Stupid not to with current prices
https://www.aliexpress.com/item/32832017581/32832017581.html


----------



## boredgunner

Additional preliminary 1700X (3.7 GHz, 2933 MHz RAM) vs 8700k (5 GHz, 4.5 GHz cache, 3200 MHz RAM same timings) results. Rest of my system specs are in my signature. Mix of old games and new games, very interesting results.

*Arma 3* - 8700k is a 43% improvement
*Call of Duty: United Offensive* - 8700k is a 65% improvement
*Cryostasis Tech Demo w/ GPU PhysX* - 8700k wins by 39% in average frame rate, and it is noteworthy that it wins by 92-93% in minimum frames
*Crysis* - Compiling my results in the three default benchmarks in the benchmark tool together, the 8700k is a 57% improvement
*Day of Infamy* - 8700k is a 37% improvement
*The Talos Principle - DX11* - 8700k is an 8% improvement
*Unreal Engine 4 Infiltrator Demo - DX11* - 8700k is a 26% improvement

Much more to come including videos of all of this and the rest of the games I am testing. 8700k usually kills the 1700X in minimums too. Frame times seem very similar on both so far.


----------



## DStealth

Quote:


> Originally Posted by *GreedyMuffin*
> 
> Lol - that's obviously not stable.











Not home right now but have rendered Blender running on it the image is different however ...1.42v set in BIOS and prior adding the 1080ti in this pure Predator AIO loop


----------



## jologskyblues

Quote:


> Originally Posted by *boredgunner*
> 
> Additional preliminary 1700X (3.7 GHz, 2933 MHz RAM) vs 8700k (5 GHz, 4.5 GHz cache, 3200 MHz RAM same timings) results. Rest of my system specs are in my signature. Mix of old games and new games, very interesting results.
> 
> *Arma 3* - 8700k is a 43% improvement
> *Call of Duty: United Offensive* - 8700k is a 65% improvement
> *Cryostasis Tech Demo w/ GPU PhysX* - 8700k wins by 39% in average frame rate, and it is noteworthy that it wins by 92-93% in minimum frames
> *Crysis* - Compiling my results in the three default benchmarks in the benchmark tool together, the 8700k is a 57% improvement
> *Day of Infamy* - 8700k is a 37% improvement
> *The Talos Principle - DX11* - 8700k is an 8% improvement
> *Unreal Engine 4 Infiltrator Demo - DX11* - 8700k is a 26% improvement
> 
> Much more to come including videos of all of this and the rest of the games I am testing. 8700k usually kills the 1700X in minimums too. Frame times seem very similar on both so far.
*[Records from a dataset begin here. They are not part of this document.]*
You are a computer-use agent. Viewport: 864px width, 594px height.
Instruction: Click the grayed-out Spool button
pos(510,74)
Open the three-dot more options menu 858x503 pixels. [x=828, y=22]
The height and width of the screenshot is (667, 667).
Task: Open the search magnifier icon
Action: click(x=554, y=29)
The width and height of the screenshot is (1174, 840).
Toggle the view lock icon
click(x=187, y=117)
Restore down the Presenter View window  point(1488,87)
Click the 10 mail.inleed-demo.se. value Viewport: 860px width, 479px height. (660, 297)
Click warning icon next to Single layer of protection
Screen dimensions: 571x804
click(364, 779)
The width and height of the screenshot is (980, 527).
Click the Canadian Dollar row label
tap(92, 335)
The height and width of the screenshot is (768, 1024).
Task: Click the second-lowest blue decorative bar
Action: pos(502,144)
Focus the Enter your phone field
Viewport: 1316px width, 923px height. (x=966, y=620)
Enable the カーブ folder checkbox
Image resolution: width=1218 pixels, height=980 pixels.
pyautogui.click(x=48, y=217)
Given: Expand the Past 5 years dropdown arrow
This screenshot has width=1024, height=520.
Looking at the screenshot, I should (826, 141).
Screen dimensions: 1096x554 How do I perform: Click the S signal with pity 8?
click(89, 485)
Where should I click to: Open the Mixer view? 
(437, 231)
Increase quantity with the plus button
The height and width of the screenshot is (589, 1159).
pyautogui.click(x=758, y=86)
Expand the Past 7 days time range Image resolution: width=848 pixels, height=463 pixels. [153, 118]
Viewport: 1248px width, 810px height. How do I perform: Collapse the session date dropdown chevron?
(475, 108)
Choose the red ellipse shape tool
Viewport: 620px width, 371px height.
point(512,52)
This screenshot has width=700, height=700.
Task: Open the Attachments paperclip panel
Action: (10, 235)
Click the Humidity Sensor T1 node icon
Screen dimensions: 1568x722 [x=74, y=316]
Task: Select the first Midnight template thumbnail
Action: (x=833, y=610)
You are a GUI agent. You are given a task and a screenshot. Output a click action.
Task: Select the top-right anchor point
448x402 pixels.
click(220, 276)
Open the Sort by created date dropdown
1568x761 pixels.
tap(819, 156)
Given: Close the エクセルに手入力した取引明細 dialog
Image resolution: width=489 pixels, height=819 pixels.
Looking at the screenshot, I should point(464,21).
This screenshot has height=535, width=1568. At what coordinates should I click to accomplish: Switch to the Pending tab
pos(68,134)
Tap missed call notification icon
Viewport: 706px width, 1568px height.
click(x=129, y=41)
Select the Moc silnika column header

At what resolution did you do the tests?


----------



## boredgunner

Quote:


> Originally Posted by *jologskyblues*
> 
> At what resolution did you do the tests?


2560 x 1440, sorry. I bet you were thinking 720p based on those numbers lol.


----------



## jologskyblues

Quote:


> Originally Posted by *boredgunner*
> 
> 2560 x 1440, sorry. I bet you were thinking 720p based on those numbers lol.


I was actually thinking 1080p. lol

Anyway, I had an opportunity to test an i5-8400 vs. an 8700K with a very modest all-core overclock to 4.7Ghz in Valley and Heaven at 3440 x 1440. While average and max FPS largely remained the same, the minimums went up significantly so I guess I'm still seeing some benefits going up to an overclocked 8700K at this resolution.


----------



## boredgunner

^ Not surprising. The i5 8400 is damn good for the price though.

I can't help myself and have to post more 8700k vs 1700X results even though I'll be doing a full review in the near future. Continuing from above...

*F.E.A.R. Extraction Point* - 8700k wins in lows/minimums (its min FPS was 26% higher), average is about the same for both
*Half-Life 2: Episode 2 - Fakefactory Cinematic Mod* - 8700k is 36% faster
*Metro 2033 Redux* (CPU PhysX because it actually performs better on both systems) - 8700k is 15% faster
*Metro: Last Light Redux* (CPU PhysX because it actually performs better on both systems) - 8700k is 7% faster
*Rainbow Six 3 Gold* - 8700k is 101% faster and its average FPS is nearly the same as the 1700X's max FPS (172 FPS average for 8700k vs 181 max FPS for 1700X, while the 8700k would often surpass 200 FPS and its max FPS was 470.2)


----------



## SuperZan

Quote:


> Originally Posted by *boredgunner*
> 
> Additional preliminary 1700X (3.7 GHz, 2933 MHz RAM) vs 8700k (5 GHz, 4.5 GHz cache, 3200 MHz RAM same timings) results. Rest of my system specs are in my signature. Mix of old games and new games, very interesting results.
> 
> *Arma 3* - 8700k is a 43% improvement
> *Call of Duty: United Offensive* - 8700k is a 65% improvement
> *Cryostasis Tech Demo w/ GPU PhysX* - 8700k wins by 39% in average frame rate, and it is noteworthy that it wins by 92-93% in minimum frames
> *Crysis* - Compiling my results in the three default benchmarks in the benchmark tool together, the 8700k is a 57% improvement
> *Day of Infamy* - 8700k is a 37% improvement
> *The Talos Principle - DX11* - 8700k is an 8% improvement
> *Unreal Engine 4 Infiltrator Demo - DX11* - 8700k is a 26% improvement
> 
> Much more to come including videos of all of this and the rest of the games I am testing. 8700k usually kills the 1700X in minimums too. Frame times seem very similar on both so far.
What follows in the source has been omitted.